** WHAT YOU SHOULD DO **
Here is the task for the records below: repeat exactly the lines from the one with "For every named target in this 820×1279" to the one with "May 2014 (118, 1040)", both included, and nothing else.
■ ■ ■
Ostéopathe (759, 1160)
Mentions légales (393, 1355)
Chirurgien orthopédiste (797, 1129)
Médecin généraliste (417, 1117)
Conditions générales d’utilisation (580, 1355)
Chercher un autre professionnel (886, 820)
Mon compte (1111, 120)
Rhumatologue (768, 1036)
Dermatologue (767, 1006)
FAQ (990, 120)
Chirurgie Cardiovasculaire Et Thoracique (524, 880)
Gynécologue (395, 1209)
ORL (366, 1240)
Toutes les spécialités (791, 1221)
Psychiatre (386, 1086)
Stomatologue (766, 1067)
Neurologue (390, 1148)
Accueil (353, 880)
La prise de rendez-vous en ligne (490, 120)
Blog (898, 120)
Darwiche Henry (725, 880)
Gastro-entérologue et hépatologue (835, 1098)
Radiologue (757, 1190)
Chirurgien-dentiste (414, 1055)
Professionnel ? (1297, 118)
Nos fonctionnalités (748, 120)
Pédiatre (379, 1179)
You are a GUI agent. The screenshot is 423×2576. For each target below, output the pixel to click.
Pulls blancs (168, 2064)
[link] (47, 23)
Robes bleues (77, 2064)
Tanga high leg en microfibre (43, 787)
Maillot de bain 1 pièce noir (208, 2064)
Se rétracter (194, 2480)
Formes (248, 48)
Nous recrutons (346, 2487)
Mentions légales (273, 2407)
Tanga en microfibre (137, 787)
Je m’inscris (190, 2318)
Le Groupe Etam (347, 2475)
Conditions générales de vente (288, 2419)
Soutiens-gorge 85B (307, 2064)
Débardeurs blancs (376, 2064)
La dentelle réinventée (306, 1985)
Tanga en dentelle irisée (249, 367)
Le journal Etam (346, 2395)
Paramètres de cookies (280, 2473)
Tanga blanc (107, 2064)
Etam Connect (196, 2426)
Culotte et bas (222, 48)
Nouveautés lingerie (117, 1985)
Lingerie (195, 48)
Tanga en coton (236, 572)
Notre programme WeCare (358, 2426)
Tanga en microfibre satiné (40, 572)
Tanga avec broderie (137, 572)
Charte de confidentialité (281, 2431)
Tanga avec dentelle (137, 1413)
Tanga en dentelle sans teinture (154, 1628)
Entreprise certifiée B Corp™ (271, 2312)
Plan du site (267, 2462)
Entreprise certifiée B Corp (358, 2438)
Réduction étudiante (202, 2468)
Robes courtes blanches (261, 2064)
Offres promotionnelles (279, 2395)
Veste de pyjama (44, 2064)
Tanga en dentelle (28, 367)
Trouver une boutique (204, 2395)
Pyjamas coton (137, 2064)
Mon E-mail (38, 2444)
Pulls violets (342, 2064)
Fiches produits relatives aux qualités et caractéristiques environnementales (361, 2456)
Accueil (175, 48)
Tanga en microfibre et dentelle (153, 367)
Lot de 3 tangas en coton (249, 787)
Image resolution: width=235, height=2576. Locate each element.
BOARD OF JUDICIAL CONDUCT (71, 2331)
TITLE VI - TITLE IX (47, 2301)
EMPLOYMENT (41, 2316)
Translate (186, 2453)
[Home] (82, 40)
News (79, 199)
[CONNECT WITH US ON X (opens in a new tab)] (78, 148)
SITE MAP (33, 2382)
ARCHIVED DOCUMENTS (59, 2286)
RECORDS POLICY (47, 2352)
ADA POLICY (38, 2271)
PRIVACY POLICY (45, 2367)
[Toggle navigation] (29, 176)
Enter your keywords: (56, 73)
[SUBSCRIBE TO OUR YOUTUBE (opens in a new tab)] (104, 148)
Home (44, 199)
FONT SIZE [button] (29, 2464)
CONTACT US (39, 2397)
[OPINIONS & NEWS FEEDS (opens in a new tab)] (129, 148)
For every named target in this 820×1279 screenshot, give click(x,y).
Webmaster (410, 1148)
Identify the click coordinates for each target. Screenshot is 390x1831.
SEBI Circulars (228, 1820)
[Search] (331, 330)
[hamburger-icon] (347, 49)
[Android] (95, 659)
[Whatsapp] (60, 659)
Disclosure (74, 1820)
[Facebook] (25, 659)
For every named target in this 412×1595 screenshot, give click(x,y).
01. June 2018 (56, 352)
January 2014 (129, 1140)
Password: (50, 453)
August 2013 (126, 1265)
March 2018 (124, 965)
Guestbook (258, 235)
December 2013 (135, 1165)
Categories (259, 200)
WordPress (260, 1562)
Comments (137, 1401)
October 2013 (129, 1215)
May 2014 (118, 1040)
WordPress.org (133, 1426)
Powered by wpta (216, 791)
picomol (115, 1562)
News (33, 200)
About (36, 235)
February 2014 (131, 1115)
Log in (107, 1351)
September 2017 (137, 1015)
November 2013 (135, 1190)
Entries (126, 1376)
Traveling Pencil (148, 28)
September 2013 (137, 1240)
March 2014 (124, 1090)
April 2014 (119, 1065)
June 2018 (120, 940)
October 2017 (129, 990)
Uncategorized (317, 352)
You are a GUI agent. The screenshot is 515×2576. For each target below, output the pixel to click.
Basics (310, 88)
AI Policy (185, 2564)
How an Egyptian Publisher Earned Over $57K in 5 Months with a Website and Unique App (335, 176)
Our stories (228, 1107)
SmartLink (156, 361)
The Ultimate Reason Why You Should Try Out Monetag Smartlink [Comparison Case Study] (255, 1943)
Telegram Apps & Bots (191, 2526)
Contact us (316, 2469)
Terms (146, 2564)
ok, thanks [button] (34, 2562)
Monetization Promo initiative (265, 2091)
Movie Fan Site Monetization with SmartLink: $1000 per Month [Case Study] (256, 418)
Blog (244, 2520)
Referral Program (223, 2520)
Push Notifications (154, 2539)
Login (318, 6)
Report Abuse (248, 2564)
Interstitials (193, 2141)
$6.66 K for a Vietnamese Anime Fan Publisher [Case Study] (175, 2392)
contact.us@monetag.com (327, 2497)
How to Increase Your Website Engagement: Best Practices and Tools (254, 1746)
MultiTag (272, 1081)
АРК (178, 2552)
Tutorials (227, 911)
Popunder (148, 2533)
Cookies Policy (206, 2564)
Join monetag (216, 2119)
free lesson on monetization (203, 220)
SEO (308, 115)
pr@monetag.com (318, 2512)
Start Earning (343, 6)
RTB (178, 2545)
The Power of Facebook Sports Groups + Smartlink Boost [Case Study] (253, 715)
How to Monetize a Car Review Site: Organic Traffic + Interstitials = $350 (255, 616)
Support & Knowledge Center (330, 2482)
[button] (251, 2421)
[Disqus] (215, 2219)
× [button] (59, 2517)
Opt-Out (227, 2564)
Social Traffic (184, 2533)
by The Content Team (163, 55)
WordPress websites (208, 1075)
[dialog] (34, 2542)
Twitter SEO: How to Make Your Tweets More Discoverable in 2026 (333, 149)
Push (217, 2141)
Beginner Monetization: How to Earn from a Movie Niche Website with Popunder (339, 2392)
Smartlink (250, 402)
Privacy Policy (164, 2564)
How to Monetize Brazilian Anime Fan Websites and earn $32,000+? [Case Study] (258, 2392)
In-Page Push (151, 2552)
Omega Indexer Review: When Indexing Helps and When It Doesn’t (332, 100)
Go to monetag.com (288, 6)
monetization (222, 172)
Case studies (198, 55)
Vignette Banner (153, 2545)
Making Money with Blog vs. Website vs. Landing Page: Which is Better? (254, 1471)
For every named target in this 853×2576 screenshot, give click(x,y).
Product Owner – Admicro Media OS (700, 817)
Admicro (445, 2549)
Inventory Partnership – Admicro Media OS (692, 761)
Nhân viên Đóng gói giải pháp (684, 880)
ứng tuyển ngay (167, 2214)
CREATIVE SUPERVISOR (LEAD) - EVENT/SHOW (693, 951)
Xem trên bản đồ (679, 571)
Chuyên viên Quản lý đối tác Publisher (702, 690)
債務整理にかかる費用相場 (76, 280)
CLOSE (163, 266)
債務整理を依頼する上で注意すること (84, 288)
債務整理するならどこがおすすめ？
■ ■ ■
** PROBLEM SOLUTION **
For every named target in this 820×1279 screenshot, give click(x,y).
Webmaster (410, 1148)
Identify the click coordinates for each target. Screenshot is 390x1831.
SEBI Circulars (228, 1820)
[Search] (331, 330)
[hamburger-icon] (347, 49)
[Android] (95, 659)
[Whatsapp] (60, 659)
Disclosure (74, 1820)
[Facebook] (25, 659)
For every named target in this 412×1595 screenshot, give click(x,y).
01. June 2018 (56, 352)
January 2014 (129, 1140)
Password: (50, 453)
August 2013 (126, 1265)
March 2018 (124, 965)
Guestbook (258, 235)
December 2013 (135, 1165)
Categories (259, 200)
WordPress (260, 1562)
Comments (137, 1401)
October 2013 (129, 1215)
May 2014 (118, 1040)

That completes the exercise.